The history of science is full of examples in which seemingly unexplainable phenomena are subsequently rendered explicable in empirical terms. Indeed, those who have not adopted a posture of curiosity in the face of anomalies and the unexplained have often lived to regret it. For example, take the infamous case of Isaac Newton who, when analyzing the motions of the planets, surmised that the gravitational interactions between planets (and not just between planets and the sun) would eventually cause their orbits to erode. These interactions between planets, Newton writes, “will be apt to increase, till this System wants a Reformation” (Newton , 378). And how will that Reformation be accomplished? Invoking Torrance's words, by special divine action.
Newton saw this apparent astronomical problem not as a scientific challenge, but as an opportunity for God to be directly involved with the physical world.

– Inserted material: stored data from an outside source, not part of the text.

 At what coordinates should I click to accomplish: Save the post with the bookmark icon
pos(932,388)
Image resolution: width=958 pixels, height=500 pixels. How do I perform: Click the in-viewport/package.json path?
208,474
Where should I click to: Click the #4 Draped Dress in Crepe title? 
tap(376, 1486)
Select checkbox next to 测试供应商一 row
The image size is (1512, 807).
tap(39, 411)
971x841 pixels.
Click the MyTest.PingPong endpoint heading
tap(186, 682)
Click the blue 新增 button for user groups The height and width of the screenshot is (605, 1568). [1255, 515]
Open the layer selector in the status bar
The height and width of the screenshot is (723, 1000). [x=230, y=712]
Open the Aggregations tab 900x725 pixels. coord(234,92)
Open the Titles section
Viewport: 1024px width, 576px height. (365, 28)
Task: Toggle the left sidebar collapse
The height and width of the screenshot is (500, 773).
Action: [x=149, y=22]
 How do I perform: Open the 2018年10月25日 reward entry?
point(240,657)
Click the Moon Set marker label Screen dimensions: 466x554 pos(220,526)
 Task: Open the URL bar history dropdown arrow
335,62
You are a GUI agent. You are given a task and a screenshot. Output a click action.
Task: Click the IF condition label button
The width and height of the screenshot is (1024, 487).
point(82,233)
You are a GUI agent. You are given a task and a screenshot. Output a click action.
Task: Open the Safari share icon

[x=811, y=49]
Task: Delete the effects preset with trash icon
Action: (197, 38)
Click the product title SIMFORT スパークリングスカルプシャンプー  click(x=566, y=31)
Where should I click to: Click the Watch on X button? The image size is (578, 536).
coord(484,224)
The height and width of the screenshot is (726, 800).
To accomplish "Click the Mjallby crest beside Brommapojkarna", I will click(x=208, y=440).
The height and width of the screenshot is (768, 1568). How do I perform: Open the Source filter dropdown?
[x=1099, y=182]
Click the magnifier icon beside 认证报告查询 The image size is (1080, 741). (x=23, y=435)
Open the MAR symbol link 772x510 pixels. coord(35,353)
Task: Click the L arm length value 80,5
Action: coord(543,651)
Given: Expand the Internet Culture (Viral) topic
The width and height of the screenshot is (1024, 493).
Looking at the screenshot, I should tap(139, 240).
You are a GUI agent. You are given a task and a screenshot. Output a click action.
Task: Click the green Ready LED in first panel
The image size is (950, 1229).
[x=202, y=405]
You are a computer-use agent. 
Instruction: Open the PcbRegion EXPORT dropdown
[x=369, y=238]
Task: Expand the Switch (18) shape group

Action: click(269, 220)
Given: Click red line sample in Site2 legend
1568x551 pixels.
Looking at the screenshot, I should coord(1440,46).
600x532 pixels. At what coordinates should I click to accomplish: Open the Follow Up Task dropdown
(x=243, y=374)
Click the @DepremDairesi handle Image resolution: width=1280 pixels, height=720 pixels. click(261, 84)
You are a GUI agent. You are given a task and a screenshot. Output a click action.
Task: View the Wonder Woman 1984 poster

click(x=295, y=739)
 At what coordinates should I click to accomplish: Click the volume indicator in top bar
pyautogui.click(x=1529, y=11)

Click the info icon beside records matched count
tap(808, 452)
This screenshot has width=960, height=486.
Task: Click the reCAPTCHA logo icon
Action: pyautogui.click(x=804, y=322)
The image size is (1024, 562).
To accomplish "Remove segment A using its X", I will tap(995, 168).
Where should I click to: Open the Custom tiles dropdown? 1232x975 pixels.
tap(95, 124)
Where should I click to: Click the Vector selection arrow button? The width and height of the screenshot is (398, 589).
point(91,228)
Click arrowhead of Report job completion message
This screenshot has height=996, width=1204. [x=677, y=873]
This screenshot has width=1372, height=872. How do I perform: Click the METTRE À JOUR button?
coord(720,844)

This striking story of “God of the gaps” thinking by Newton himself is only enhanced by its epilogue a hundred years later. As the (apocryphal?) story goes, the French mathematician Pierre‐Simon Laplace had an encounter with Napoleon in which the two were discussing Laplace's work on planetary motions. Laplace, for his part, had completed his work without reference to God as creator or sustainer—or Reformer. When questioned by Napoleon about this lack of God in his exposition, Laplace was reported to have replied, “I had no need of that hypothesis.” We see here, a striking example of an assertion of direct divine activity, and a subsequent articulation of a perfectly adequate scientific explanation. Here, Laplace clearly embodied the spirit of MN, and it is difficult to avoid the conclusion that a rejection of MN, such as Torrance has proposed, at the very least opens the door to the sort of “miracle” posited by Newton, one which in retrospect proves embarrassing.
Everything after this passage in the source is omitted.